§ **Exercise requirements**
Please keep to the lines below from the one with "Site Map (240, 559)" through the one with "Jornada de descacharrización", and restate them word for word, ends included.

━━ Data extract ━━

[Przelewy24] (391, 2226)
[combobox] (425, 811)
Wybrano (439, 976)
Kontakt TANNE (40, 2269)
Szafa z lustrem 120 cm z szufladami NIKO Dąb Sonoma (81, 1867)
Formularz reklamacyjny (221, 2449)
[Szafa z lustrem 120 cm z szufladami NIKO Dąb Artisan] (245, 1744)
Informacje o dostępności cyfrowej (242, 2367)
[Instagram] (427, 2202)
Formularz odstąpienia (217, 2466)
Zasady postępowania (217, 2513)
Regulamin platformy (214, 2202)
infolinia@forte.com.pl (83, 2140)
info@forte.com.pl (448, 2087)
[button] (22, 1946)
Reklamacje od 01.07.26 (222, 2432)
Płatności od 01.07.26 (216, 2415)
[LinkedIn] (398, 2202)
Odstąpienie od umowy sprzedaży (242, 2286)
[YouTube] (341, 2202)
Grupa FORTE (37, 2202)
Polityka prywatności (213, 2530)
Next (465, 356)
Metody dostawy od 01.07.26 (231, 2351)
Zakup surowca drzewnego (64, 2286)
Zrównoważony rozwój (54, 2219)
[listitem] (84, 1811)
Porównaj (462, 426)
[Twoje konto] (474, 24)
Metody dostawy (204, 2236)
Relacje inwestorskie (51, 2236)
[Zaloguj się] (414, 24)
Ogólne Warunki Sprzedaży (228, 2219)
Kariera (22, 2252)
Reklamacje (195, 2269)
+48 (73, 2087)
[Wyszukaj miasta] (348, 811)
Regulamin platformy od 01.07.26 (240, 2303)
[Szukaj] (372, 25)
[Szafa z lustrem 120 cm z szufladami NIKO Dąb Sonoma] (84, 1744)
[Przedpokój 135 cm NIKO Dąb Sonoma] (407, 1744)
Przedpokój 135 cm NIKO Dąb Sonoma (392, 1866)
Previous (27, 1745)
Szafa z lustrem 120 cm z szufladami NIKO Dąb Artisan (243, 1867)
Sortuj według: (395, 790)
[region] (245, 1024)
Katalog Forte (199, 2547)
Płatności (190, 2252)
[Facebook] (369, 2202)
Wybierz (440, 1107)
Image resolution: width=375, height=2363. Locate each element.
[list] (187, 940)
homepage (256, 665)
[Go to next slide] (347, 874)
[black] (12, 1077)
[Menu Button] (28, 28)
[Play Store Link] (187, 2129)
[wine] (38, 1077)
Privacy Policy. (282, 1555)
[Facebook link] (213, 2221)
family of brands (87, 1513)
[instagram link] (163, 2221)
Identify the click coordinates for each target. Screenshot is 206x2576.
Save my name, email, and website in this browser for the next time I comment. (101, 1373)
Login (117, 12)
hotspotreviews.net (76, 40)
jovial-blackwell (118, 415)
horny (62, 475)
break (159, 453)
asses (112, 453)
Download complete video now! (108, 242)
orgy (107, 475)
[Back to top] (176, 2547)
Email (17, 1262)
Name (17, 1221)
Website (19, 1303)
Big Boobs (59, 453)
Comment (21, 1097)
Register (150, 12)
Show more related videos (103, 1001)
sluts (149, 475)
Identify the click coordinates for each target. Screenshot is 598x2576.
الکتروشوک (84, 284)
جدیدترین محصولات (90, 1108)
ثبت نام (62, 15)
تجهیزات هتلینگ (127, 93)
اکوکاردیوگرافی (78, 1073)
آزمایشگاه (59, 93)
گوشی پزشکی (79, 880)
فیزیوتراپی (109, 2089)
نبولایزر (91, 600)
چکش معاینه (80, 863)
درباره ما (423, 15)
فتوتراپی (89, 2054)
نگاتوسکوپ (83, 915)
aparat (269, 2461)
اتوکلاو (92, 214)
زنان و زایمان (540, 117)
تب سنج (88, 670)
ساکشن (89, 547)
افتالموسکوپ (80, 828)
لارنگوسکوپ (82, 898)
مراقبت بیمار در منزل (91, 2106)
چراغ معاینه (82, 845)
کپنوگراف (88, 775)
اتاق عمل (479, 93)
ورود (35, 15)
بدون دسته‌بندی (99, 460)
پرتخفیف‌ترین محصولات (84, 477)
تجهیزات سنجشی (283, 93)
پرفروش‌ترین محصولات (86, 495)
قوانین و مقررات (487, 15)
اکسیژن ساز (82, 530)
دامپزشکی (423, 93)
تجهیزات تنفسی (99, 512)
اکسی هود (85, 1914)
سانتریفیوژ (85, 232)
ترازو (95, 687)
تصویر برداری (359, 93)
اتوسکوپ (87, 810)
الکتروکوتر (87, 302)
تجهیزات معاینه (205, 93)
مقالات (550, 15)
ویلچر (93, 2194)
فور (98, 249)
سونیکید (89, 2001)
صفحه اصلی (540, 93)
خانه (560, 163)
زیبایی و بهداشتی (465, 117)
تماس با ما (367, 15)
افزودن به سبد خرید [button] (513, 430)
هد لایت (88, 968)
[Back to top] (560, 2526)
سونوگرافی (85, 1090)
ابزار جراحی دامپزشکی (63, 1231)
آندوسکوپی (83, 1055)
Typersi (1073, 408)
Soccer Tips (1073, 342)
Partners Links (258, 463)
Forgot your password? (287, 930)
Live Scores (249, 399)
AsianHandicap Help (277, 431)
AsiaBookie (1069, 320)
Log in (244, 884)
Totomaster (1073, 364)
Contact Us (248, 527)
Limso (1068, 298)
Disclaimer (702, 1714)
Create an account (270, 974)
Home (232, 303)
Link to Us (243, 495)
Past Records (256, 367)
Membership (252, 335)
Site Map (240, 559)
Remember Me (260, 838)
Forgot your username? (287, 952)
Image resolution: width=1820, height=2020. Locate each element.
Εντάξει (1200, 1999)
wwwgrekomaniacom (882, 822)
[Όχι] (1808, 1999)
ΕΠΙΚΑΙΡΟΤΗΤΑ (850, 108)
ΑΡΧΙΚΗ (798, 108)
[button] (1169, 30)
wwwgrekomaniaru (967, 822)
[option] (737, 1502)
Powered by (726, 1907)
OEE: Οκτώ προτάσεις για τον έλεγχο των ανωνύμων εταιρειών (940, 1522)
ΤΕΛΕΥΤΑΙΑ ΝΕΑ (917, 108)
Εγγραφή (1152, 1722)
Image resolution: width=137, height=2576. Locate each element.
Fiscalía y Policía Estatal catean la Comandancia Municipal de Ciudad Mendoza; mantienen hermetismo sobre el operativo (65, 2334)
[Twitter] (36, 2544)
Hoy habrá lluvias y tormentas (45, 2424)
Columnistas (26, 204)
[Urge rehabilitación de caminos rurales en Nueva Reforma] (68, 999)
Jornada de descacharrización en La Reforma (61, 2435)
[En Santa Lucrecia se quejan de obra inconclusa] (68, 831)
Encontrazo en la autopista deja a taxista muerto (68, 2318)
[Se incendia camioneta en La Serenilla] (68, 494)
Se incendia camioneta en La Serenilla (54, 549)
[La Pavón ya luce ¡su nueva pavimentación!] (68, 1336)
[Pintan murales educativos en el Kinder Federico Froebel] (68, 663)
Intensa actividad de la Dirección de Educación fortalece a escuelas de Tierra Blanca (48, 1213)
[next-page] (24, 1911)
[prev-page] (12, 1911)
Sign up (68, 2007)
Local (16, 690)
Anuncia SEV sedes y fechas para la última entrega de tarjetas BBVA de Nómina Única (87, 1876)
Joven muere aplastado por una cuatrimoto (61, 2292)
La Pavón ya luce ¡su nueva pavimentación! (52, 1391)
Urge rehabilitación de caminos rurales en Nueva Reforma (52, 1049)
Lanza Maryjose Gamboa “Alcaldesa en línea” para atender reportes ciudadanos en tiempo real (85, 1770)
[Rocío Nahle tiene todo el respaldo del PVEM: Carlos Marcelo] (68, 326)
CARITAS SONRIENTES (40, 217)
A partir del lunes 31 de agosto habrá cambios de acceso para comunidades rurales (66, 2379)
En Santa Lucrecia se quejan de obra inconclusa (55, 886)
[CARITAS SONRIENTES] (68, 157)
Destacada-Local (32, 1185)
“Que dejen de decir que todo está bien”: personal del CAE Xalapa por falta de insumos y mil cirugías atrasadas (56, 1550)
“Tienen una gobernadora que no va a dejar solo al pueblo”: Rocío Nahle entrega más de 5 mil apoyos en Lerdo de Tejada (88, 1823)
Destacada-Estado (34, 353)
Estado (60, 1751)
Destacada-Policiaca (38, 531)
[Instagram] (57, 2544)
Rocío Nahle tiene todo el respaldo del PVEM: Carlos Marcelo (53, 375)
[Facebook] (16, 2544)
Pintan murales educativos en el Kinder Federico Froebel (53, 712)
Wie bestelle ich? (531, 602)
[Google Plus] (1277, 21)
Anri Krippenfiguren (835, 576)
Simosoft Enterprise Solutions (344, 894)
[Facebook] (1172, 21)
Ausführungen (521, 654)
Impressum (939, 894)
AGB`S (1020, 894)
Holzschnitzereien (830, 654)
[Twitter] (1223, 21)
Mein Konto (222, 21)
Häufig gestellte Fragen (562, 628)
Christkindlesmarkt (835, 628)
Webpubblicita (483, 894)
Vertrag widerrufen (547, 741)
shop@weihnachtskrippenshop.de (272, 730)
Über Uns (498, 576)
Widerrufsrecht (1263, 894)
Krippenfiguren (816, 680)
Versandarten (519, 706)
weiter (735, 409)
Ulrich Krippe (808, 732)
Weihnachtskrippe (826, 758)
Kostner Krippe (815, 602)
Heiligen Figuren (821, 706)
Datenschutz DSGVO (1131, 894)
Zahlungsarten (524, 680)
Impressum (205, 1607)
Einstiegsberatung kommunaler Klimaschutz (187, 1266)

━━━

§ **Worked solution**
Site Map (240, 559)
Remember Me (260, 838)
Forgot your username? (287, 952)
Image resolution: width=1820, height=2020. Locate each element.
Εντάξει (1200, 1999)
wwwgrekomaniacom (882, 822)
[Όχι] (1808, 1999)
ΕΠΙΚΑΙΡΟΤΗΤΑ (850, 108)
ΑΡΧΙΚΗ (798, 108)
[button] (1169, 30)
wwwgrekomaniaru (967, 822)
[option] (737, 1502)
Powered by (726, 1907)
OEE: Οκτώ προτάσεις για τον έλεγχο των ανωνύμων εταιρειών (940, 1522)
ΤΕΛΕΥΤΑΙΑ ΝΕΑ (917, 108)
Εγγραφή (1152, 1722)
Image resolution: width=137, height=2576. Locate each element.
Fiscalía y Policía Estatal catean la Comandancia Municipal de Ciudad Mendoza; mantienen hermetismo sobre el operativo (65, 2334)
[Twitter] (36, 2544)
Hoy habrá lluvias y tormentas (45, 2424)
Columnistas (26, 204)
[Urge rehabilitación de caminos rurales en Nueva Reforma] (68, 999)
Jornada de descacharrización en La Reforma (61, 2435)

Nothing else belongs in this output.